Just remember to not over-water. Feel the soil before each watering, making sure the top 1 ½ to 2 inches of soil feels dry to the touch. Make sure to fertilize your herbs every 6-8 weeks, for nice, lush plants, that will provide plenty of fresh leaves for your Holiday Meals, and beyond! If you don’t have a bright, sunny window for your indoor herb garden, you may need to substitute fluorescent lighting during our Seattle winter months.
Fall is a great time to refresh your spice collection
I love to cook Asian and Latin Cuisines so I have lots of those spices in my pantry. Your spice collection will reflect the preferred flavors of your household. For your Holiday Cooking basics, start with salt, black pepper, garlic powder, onion powder, oregano and cinnamon, making sure each is of the freshest and highest quality.
- In culinary school, salt and pepper were the first seasonings we were presented. Not iodized salt or ground pepper, but kosher salt and peppercorns that we ground into our own fresh black pepper. As I continue to grow as a chef, I now use fine sea salt as it is more naturally processed than the kosher salt. I still grind my own black pepper as I find the taste is better when its freshly ground. Invest in a good pepper mill, and leave behind the pre-ground stuff! I just like to have the feel of the spice in my fingers to have better control of the level of seasonings in the food.

#### MATERIAL SHOWN
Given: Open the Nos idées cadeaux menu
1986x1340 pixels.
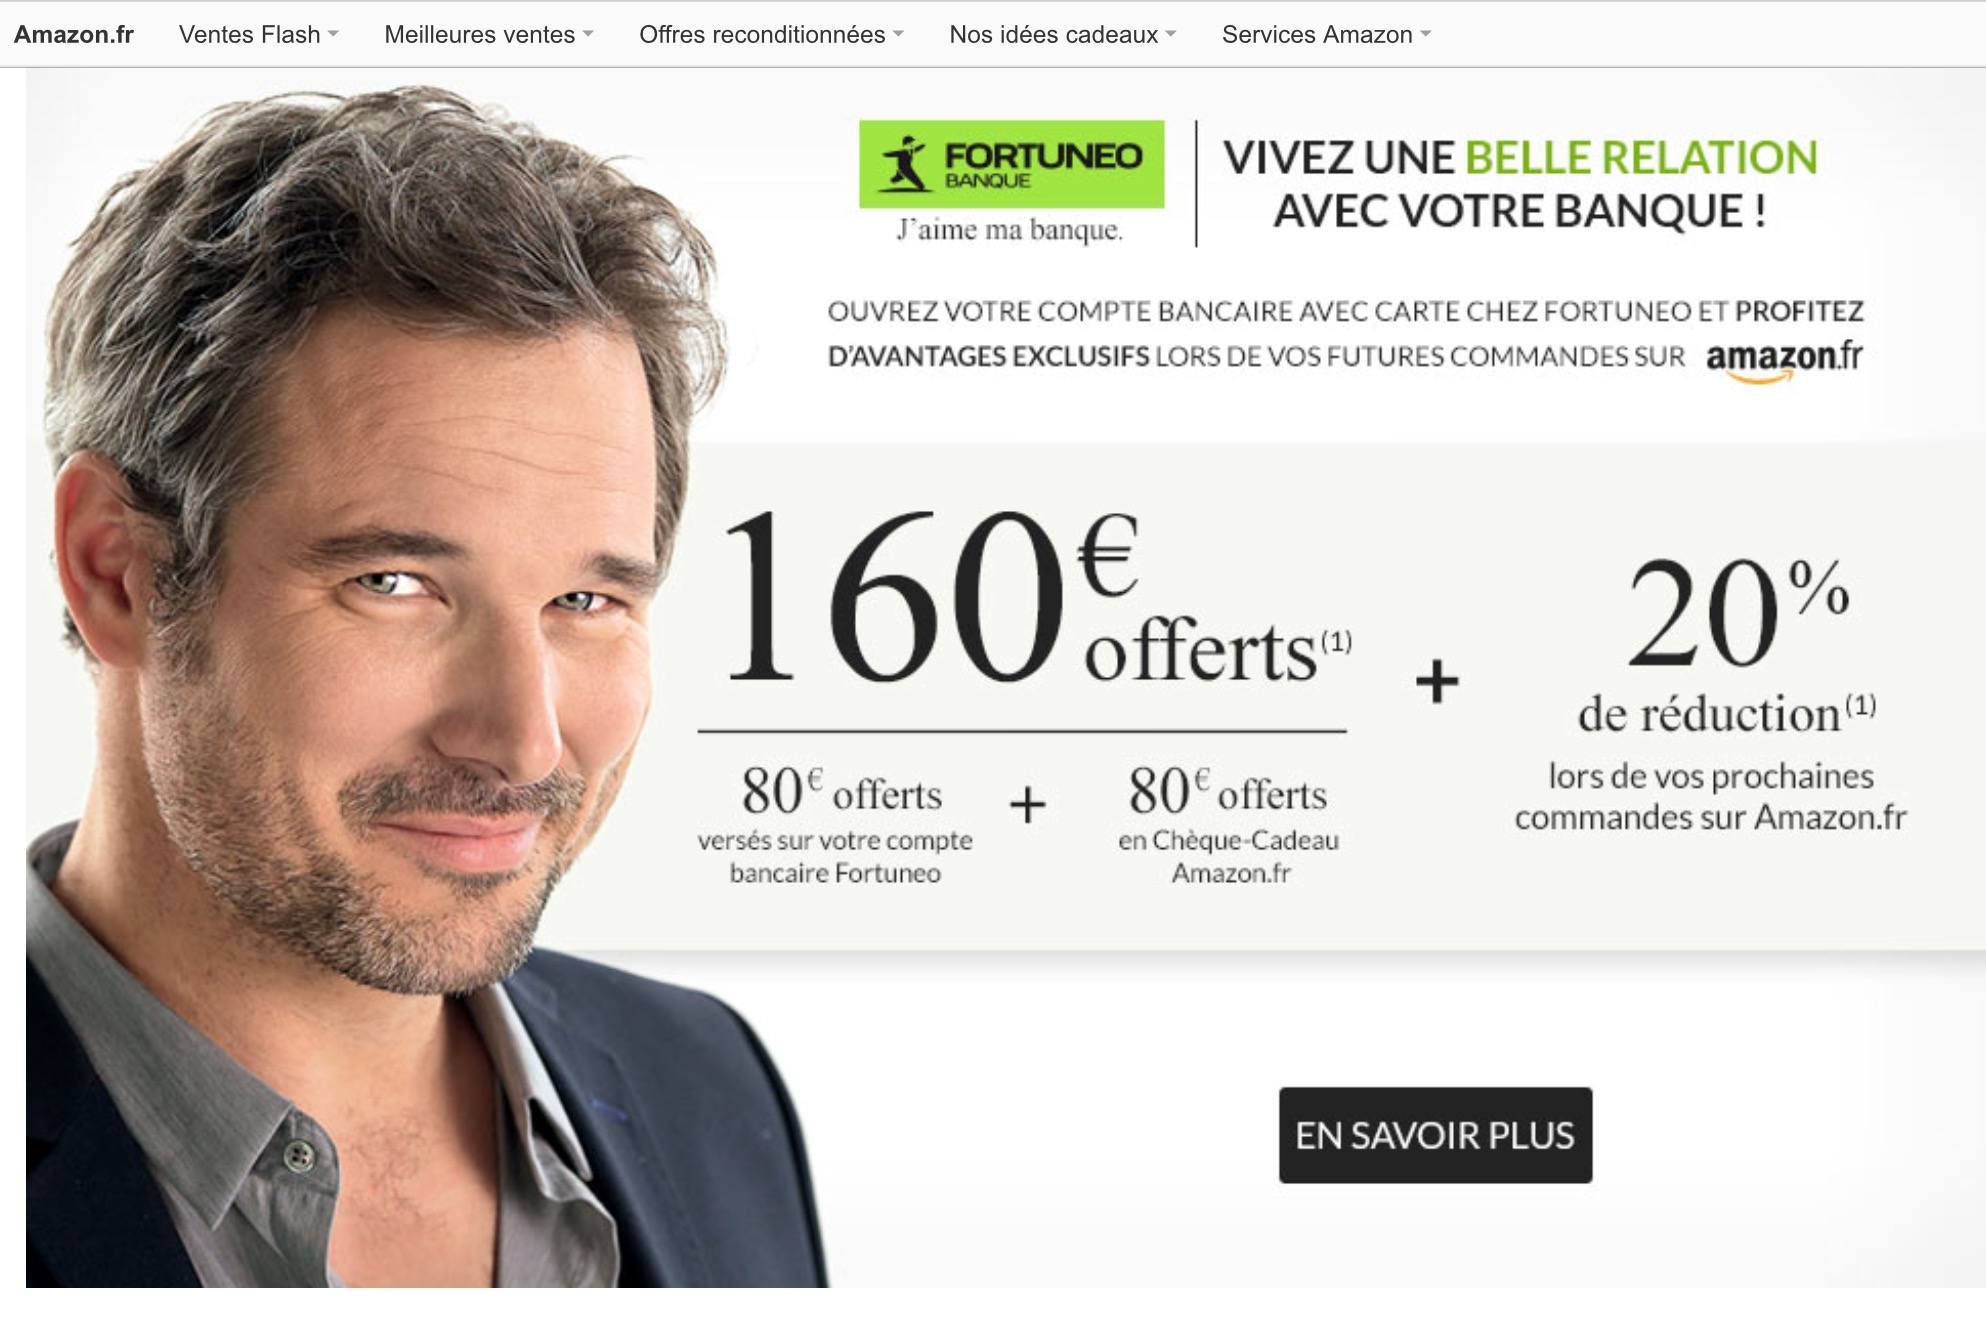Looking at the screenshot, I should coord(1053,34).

* * *

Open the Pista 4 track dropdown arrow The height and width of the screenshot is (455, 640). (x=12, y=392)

...

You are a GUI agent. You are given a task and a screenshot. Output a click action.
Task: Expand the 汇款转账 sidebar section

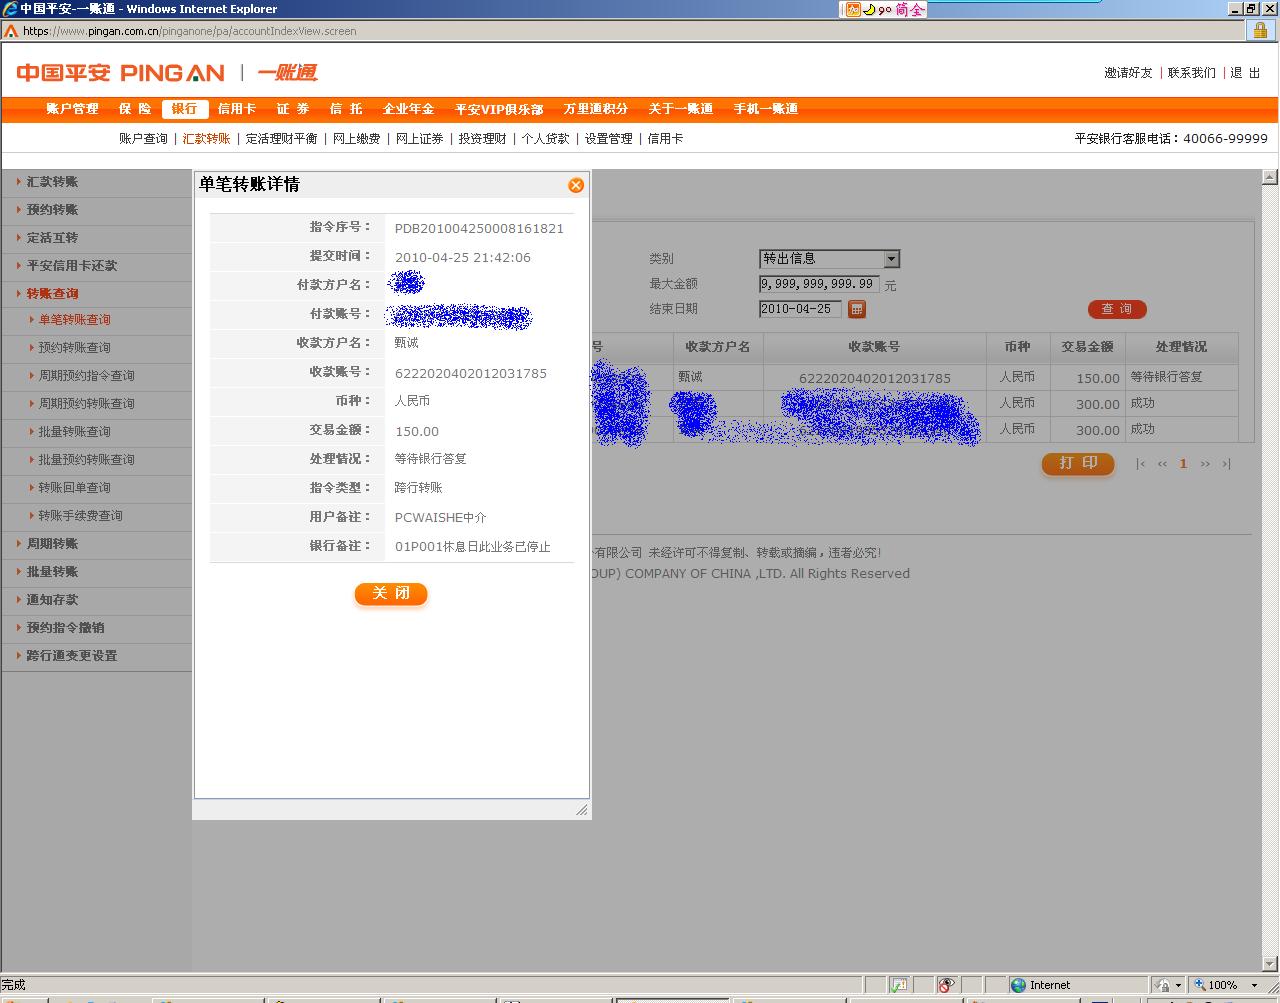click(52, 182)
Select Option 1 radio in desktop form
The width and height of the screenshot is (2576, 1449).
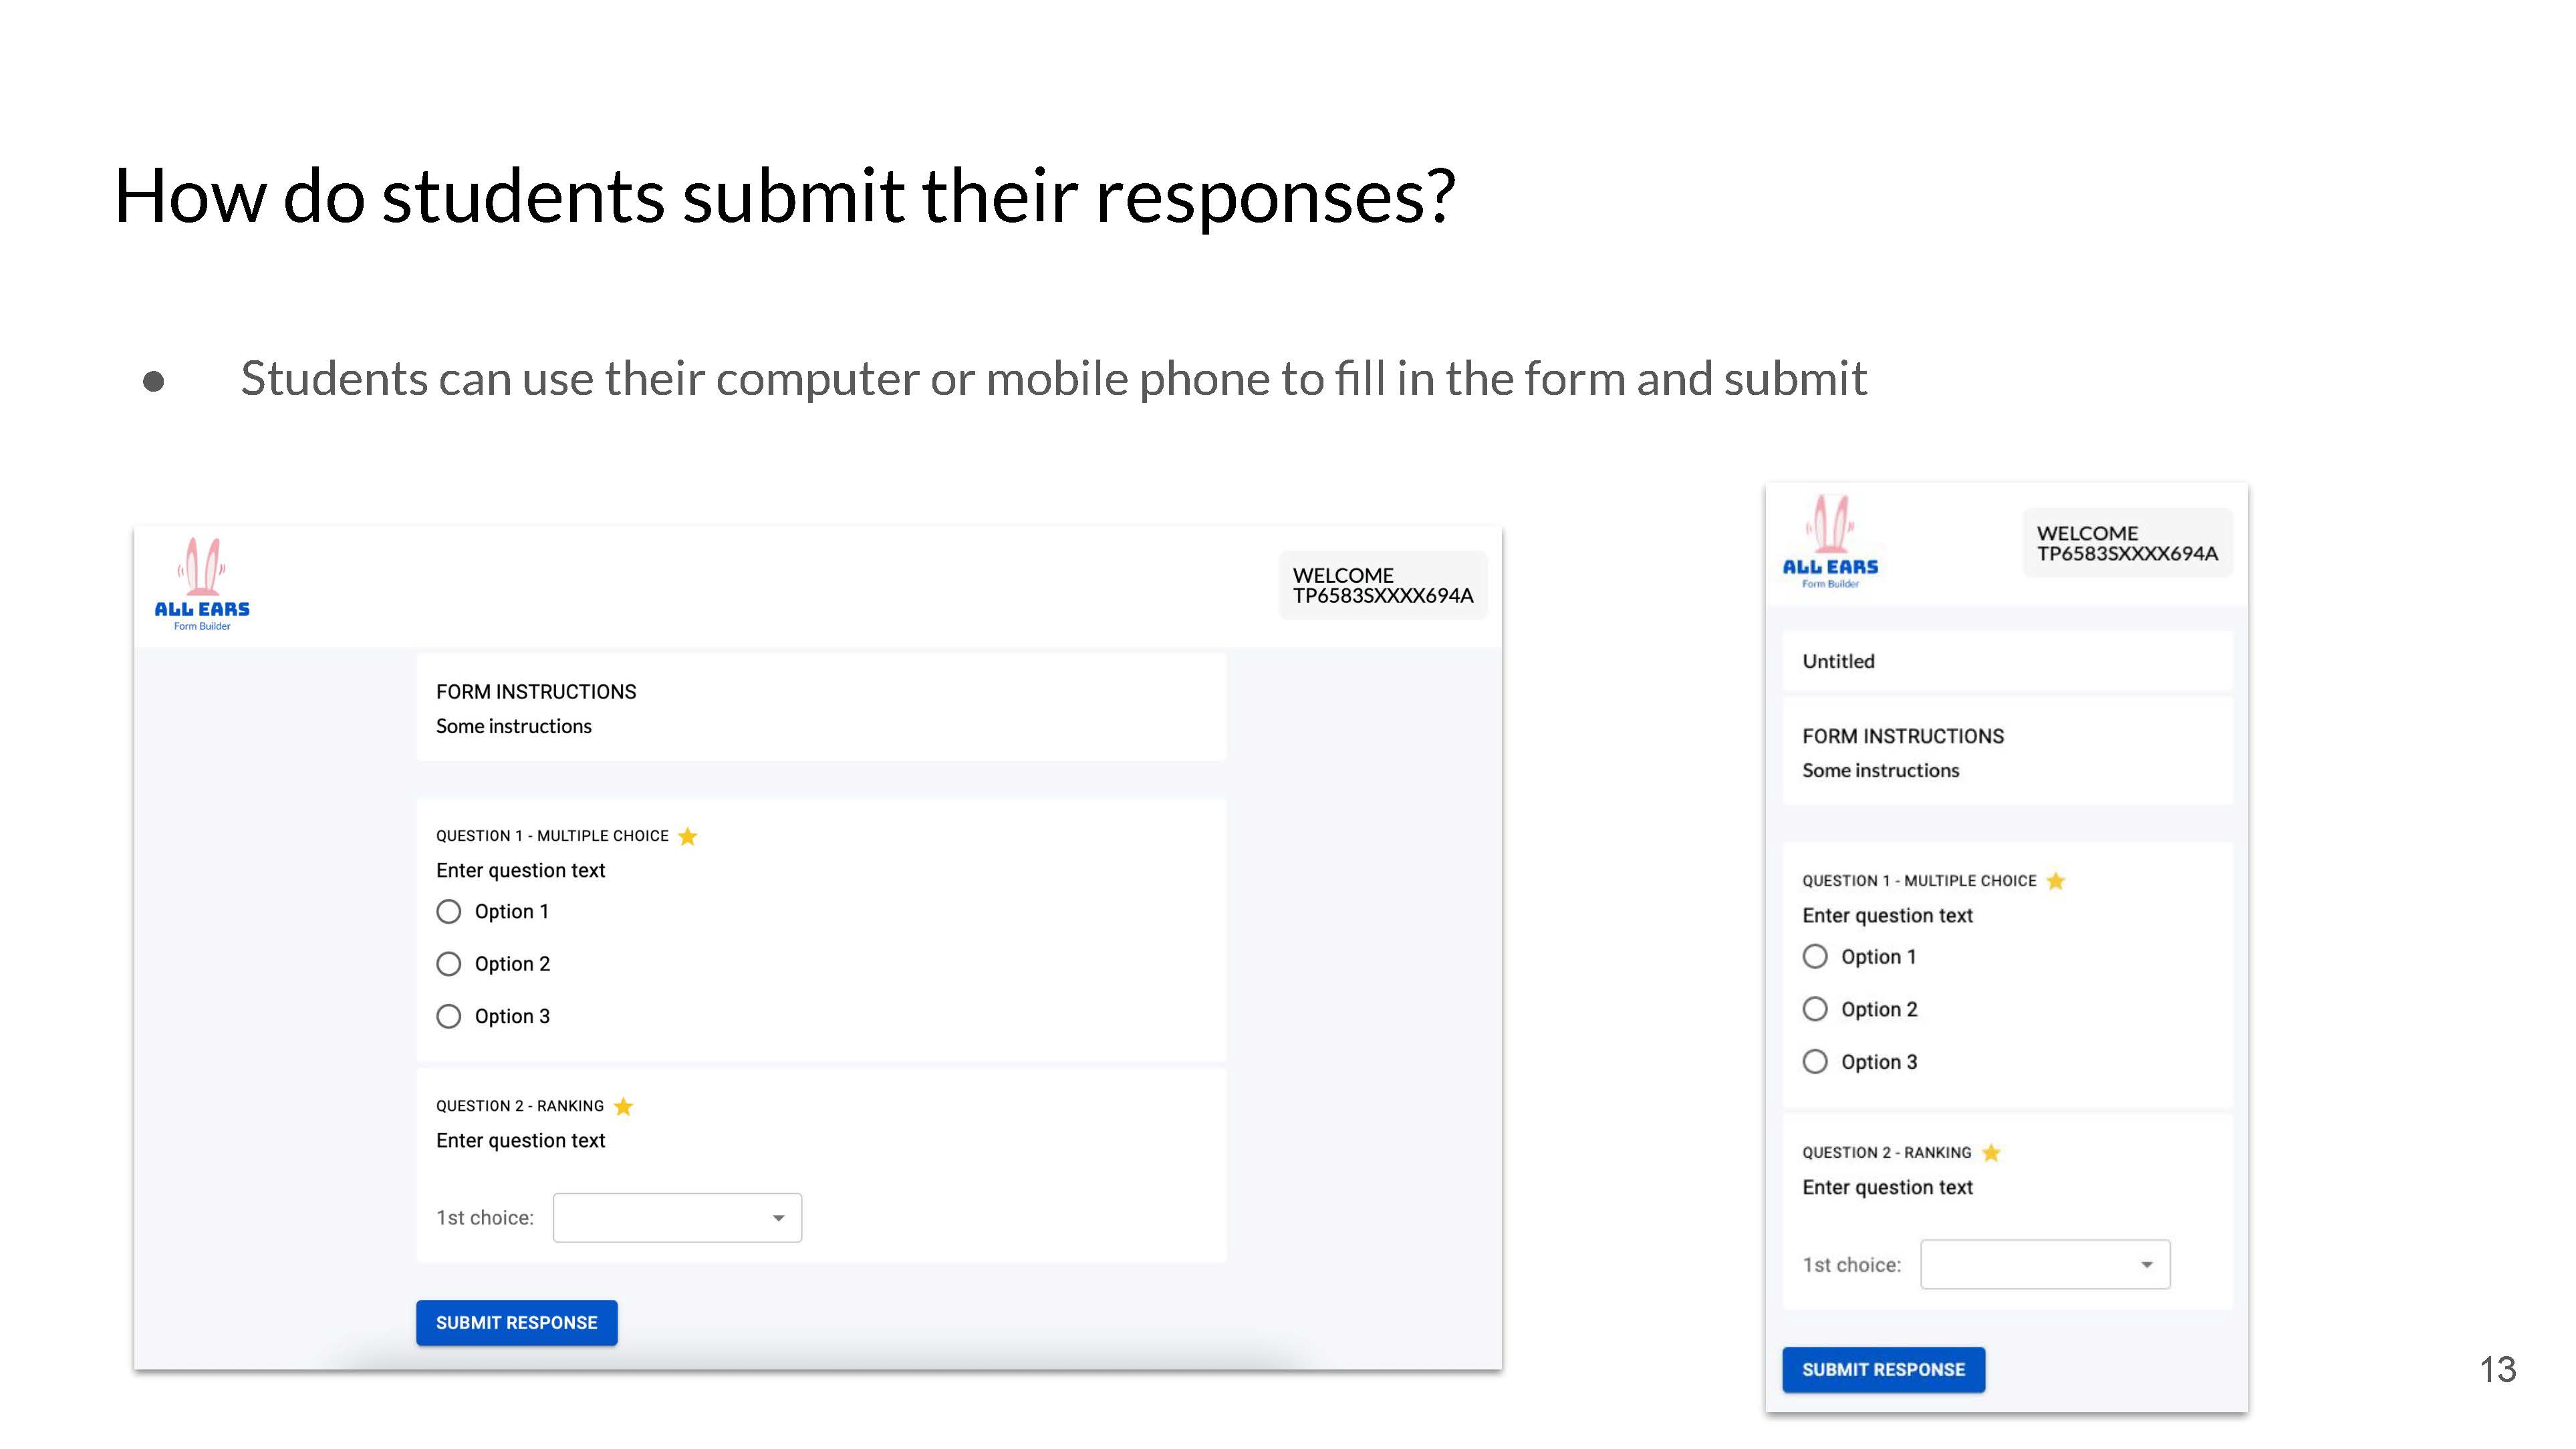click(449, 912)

#### EXERCISES
**a.** According to the text on herbs and spices, how often should herbs be fertilized?
**b.** Please transcribe the text on herbs and spices, beginning at the words "Just remember to" and stopping after "and highest quality.".
You won't need the records for this.

#### RESPONSES TO THE TASKS
**a.** Every 6-8 weeks.

**b.**
Just remember to not over-water. Feel the soil before each watering, making sure the top 1 ½ to 2 inches of soil feels dry to the touch. Make sure to fertilize your herbs every 6-8 weeks, for nice, lush plants, that will provide plenty of fresh leaves for your Holiday Meals, and beyond! If you don’t have a bright, sunny window for your indoor herb garden, you may need to substitute fluorescent lighting during our Seattle winter months.
Fall is a great time to refresh your spice collection
I love to cook Asian and Latin Cuisines so I have lots of those spices in my pantry. Your spice collection will reflect the preferred flavors of your household. For your Holiday Cooking basics, start with salt, black pepper, garlic powder, onion powder, oregano and cinnamon, making sure each is of the freshest and highest quality.